Le cas de Millennium Challenge 2002 illustre donc une limite structurelle du wargaming appliqué à la doctrine : lorsque les mécanismes critiques qu’il mobilise deviennent eux-mêmes neutralisés par des impératifs institutionnels, la simulation perd sa valeur heuristique.
Il met également en évidence le risque de domestication de la red team, transformée en simple variable d’ajustement dans un processus de validation descendante, au lieu de jouer pleinement son rôle de perturbation méthodique et d’altérité stratégique.
Les jeux numériques de stratégie au tour par tour, souvent inspirés des wargames militaires ( Flashppoint Campaigns, Strategic Command, Command Modern Opérations, Decisive Campaigns, les jeux WDS ...), reproduisent eux aussi une dynamique cognitive propice aux biais.

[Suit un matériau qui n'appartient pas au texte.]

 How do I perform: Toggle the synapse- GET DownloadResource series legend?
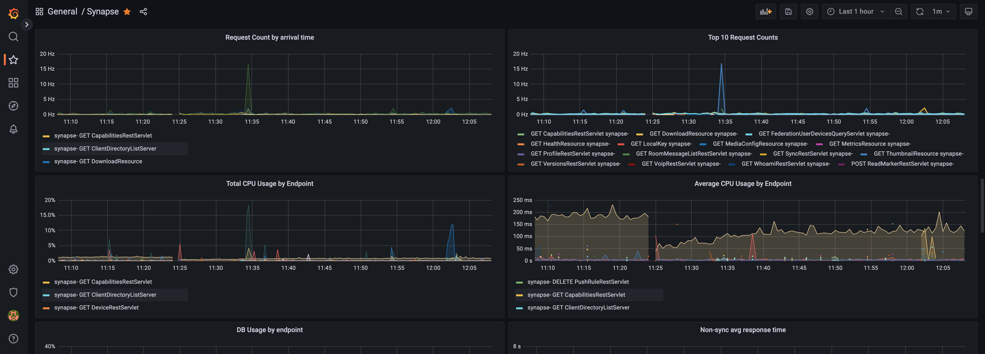click(98, 161)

En plus de ceux évoqués plus haut j'ajoute ceux ci :
Le biais de familiarité est très présent : les joueurs reproduisent des schémas tactiques historiques, ou suivent des routines fondées sur leur expérience passée, même lorsque les conditions du jeu suggèrent d’autres options.
Le biais de rétrospection pousse les joueurs à anticiper l’Histoire (par exemple, à prévoir l’hiver russe, l’attaque de Pearl Harbor, ou la percée de Koursk), ce qui fausse leur capacité à improviser. De nombreux wargames tentent d’atténuer ce phénomène par l’ajout de brouillards de guerre, d’événements dynamiques ou de conditions de victoire cachées, mais le biais reste puissant.

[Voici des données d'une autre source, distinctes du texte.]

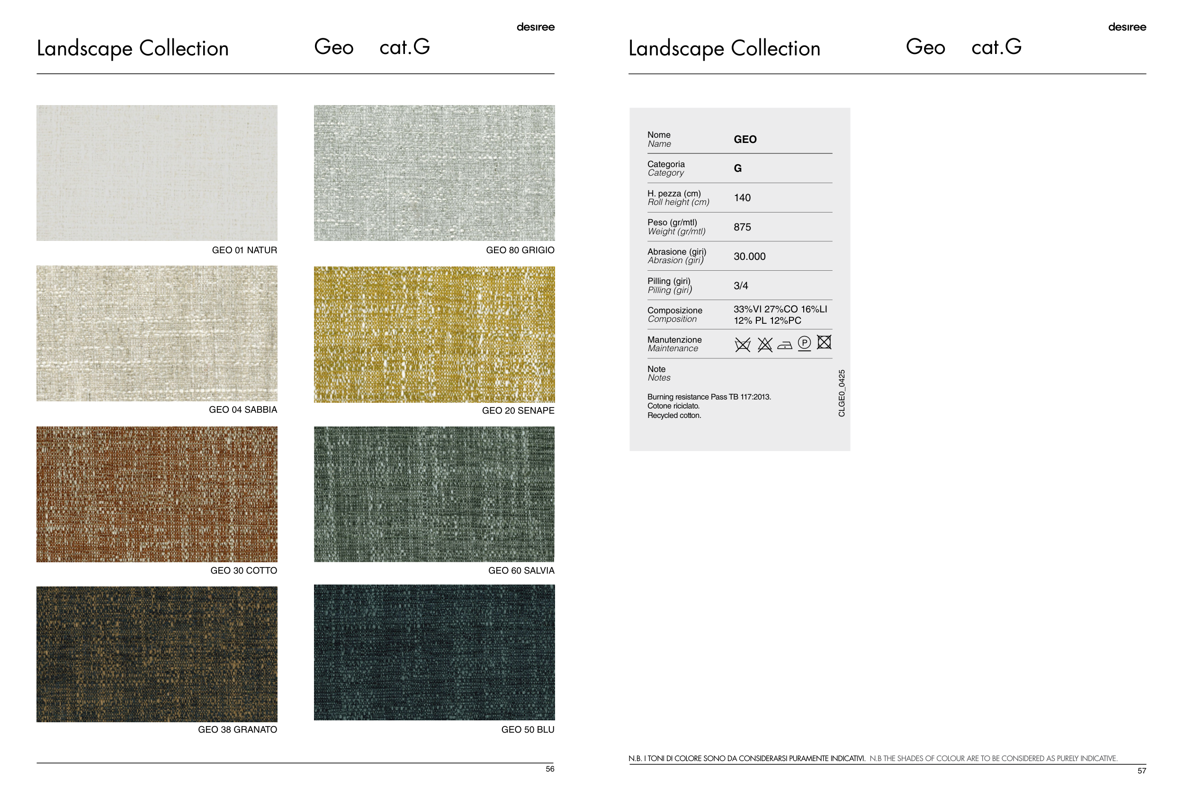The image size is (1184, 789).
Task: Click the low-heat iron symbol
Action: [784, 345]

L’ergonomie du jeu elle-même peut induire des biais cognitifs : interfaces visuelles qui privilégient certaines unités, rapports de combat incomplets, représentations disproportionnées de certaines forces. Ces biais de perception influencent les décisions, surtout en multijoueur, où le biais d’habitude collective (méta dominante) peut s’imposer comme norme implicite de jeu.

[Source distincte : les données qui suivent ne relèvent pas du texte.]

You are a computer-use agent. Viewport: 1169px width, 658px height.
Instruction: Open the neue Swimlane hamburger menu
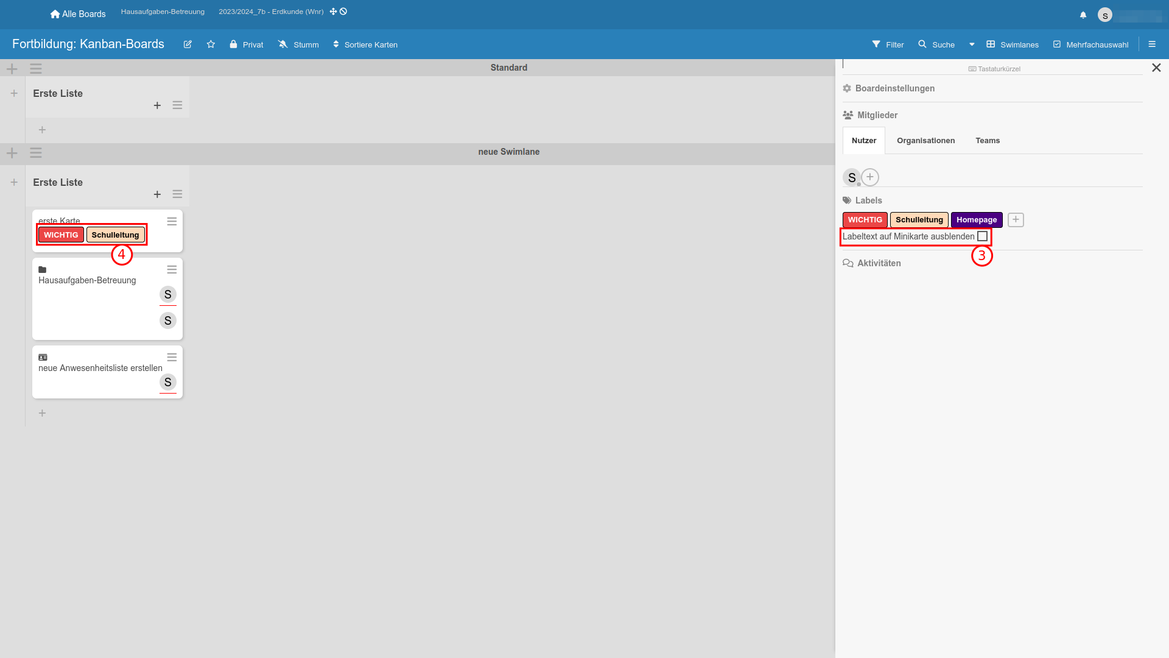pos(36,153)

Le wargaming, qu’il soit militaire, académique ou vidéoludique, ne devrait pas être perçu comme un exercice prédictif, mais comme un espace critique de questionnement stratégique.
Il permet d’explorer l’inconnu, d’expérimenter des ruptures, de penser des marges. À condition toutefois d’institutionnaliser la critique, de donner une voix autonome aux red teams ( à votre partenaire de jeu ), et de développer une culture de la remise en cause méthodique.
Dans ce contexte, comprendre les biais cognitifs ne doit pas se limiter à une simple question de psychologie individuelle.
Il faut les envisager comme faisant partie d’un environnement intellectuel plus large, propre au wargaming.
L’enjeu est de concevoir des dispositifs ou des jeux de simulation qui permettent de repérer les erreurs de raisonnement, de favoriser les points de vue divergents, et de considérer l’erreur non comme un échec, mais comme une opportunité d’apprentissage.
Je laisse la parole à ce bon vieux Carl von Clausewitz : « L’échec est souvent un meilleur professeur que le succès. »
C’est dans cet équilibre entre planification rigoureuse et remise en question permanente, entre cadre de simulation et liberté d’imagination, que réside la véritable valeur scientifique et stratégique du wargame,par le biais d'un média possiblement ludique.
N'oublions pas qu’il s’agit aussi d’un jeu, un espace de liberté et d’exploration où l’on apprend en s’amusant et où le plaisir de jouer reste essentiel.